Current federal guidelines, led by Department of Transportation (DOT) standards (widely considered the gold standard), may not be casting a tight enough net around test fraud. For example, current rules don't require testing for adulteration and dilution: Employers have to request it.

A set of proposed HHS rules would change that, requiring "specimen validity testing" for all urine samples. Officials expect that proposal to pass, but the process is slow.

Another limitation of the current rules is that they may not be finding all the folks who dilute their urine. Dilution is by far a bigger problem than adulteration, says Kadehjian. The DOT guidelines consider a specimen diluted only if its eight times more diluted than normal.

"There are sanctions only if the urine is so dilute it can't be human," says Kadehjian. "Specimens below the dilute cutoff don't happen easily. And the only sanction for diluted but otherwise acceptable specimens is that the next time a specimen is demanded of that donor, it may be collected under direct observation. Obviously, direct observation is pointless if a person has taken in a lot of water to dilute their specimen."

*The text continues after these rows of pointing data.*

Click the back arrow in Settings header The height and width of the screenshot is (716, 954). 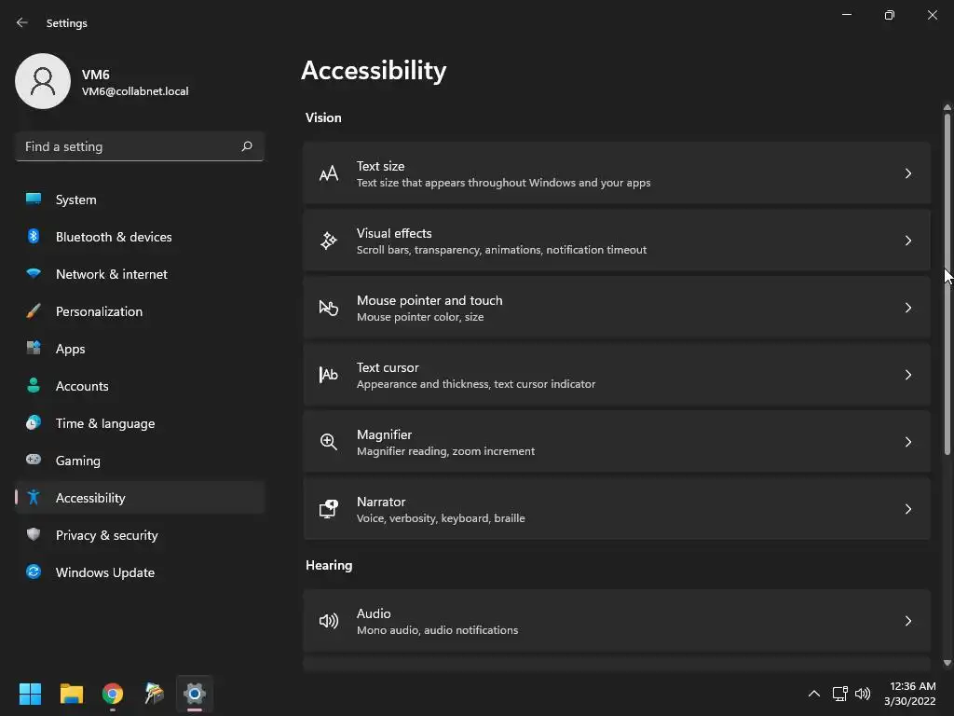(22, 22)
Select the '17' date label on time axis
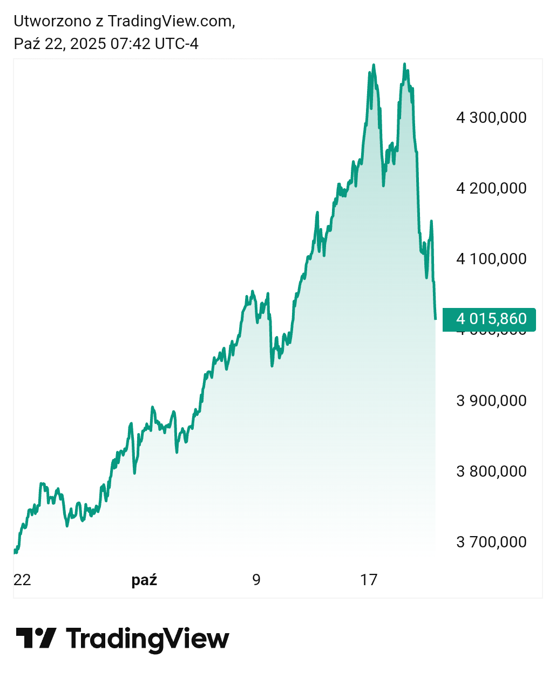Image resolution: width=556 pixels, height=679 pixels. 369,580
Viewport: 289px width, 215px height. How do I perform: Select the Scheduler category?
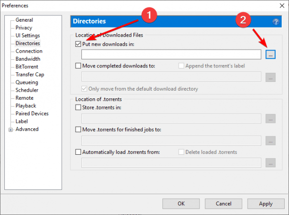tap(27, 90)
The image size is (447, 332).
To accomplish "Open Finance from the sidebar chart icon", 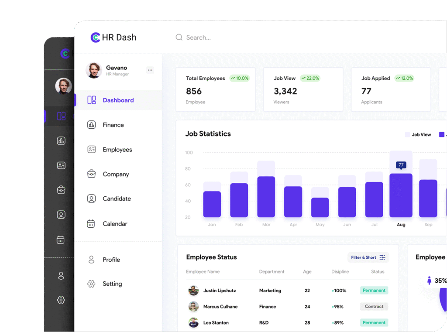I will (x=91, y=125).
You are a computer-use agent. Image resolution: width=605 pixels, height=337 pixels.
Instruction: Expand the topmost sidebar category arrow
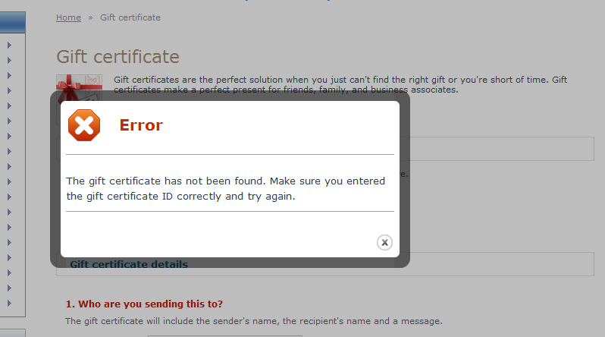coord(9,46)
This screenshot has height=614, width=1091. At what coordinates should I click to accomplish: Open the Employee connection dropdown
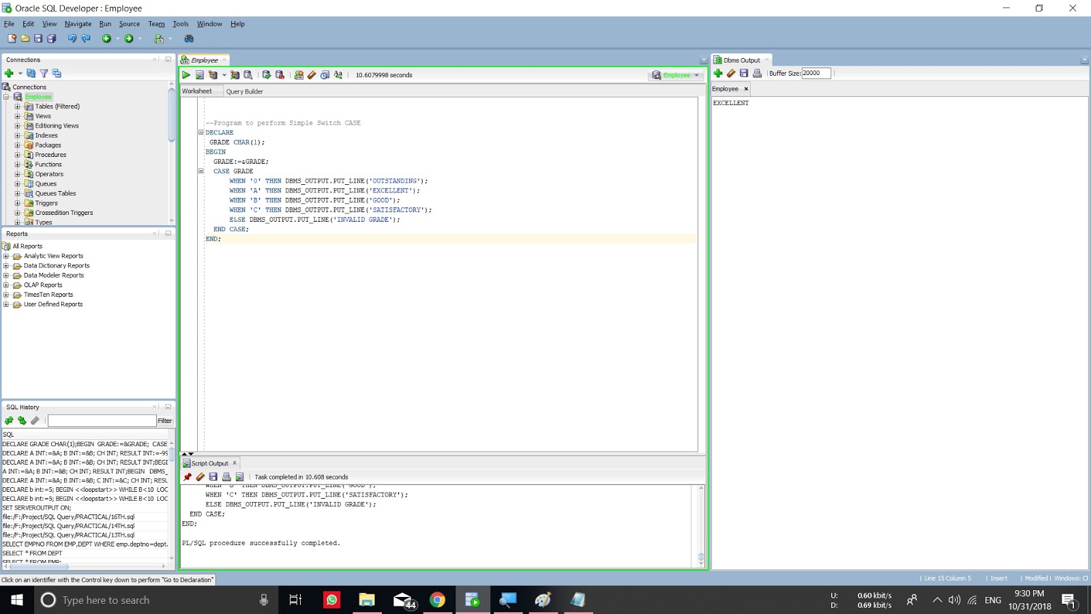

SAMI's Smith disagrees that the dilution standard is too lax. "The cutoff is extra generous, but some of the population produces that kind of urine. People on Weight Watchers have to drink 12 8-ounce glasses of water in a 12-hour period," she says. "I don't think the government should change the dilution criteria. They would pick up a number of people because of their dietary and fluid intake."

But Smith acknowledges that cheating is still going on.

The fact that current federal standards make it hard to catch frauds doesn't mean that employers' hands are tied. You can ask for specimen validity testing even if it is not required. "The vast majority of employers do it," says Smith. "It doesn't cost a lot more."

And employers can set their own stricter standards for adulteration and dilution.

"Private companies often forget that they can have a more stringent program," says Kadehjian. "They can request the lab to look for adulteration and dilution at stricter cutoff levels."

Kadehjian cites the case of a tanker that ran aground in the Mississippi River. The employee at the helm tested negative for drug use under Coast Guard regulations, but positive under the employer's own more stringent cutoff. The employer discharged the employee, and the court upheld the discharge, citing the public policy against workplace drug use.

Meanwhile, the entrepreneurs say business is booming.

"Business is very good," confirms Sue Thompson, an herbalist with PYDT. "Those new state laws really don't affect us. You have to realize that where there's a will there's a way. Business is, and will remain, steady. PassYourDrugTest.com will continue to help anyone who asks and will stand behind our words 100 percent, anytime."

The feds are also undaunted. "We have our challenge," responds Donna Bush, Ph.D., chief of drug testing at SAMHSA. "But that doesn't stop us."

Diane Cadrain is an attorney and has been covering workplace legal issues for 19 years. She is legislative affairs director of the Human Resource Association of Central Connecticut.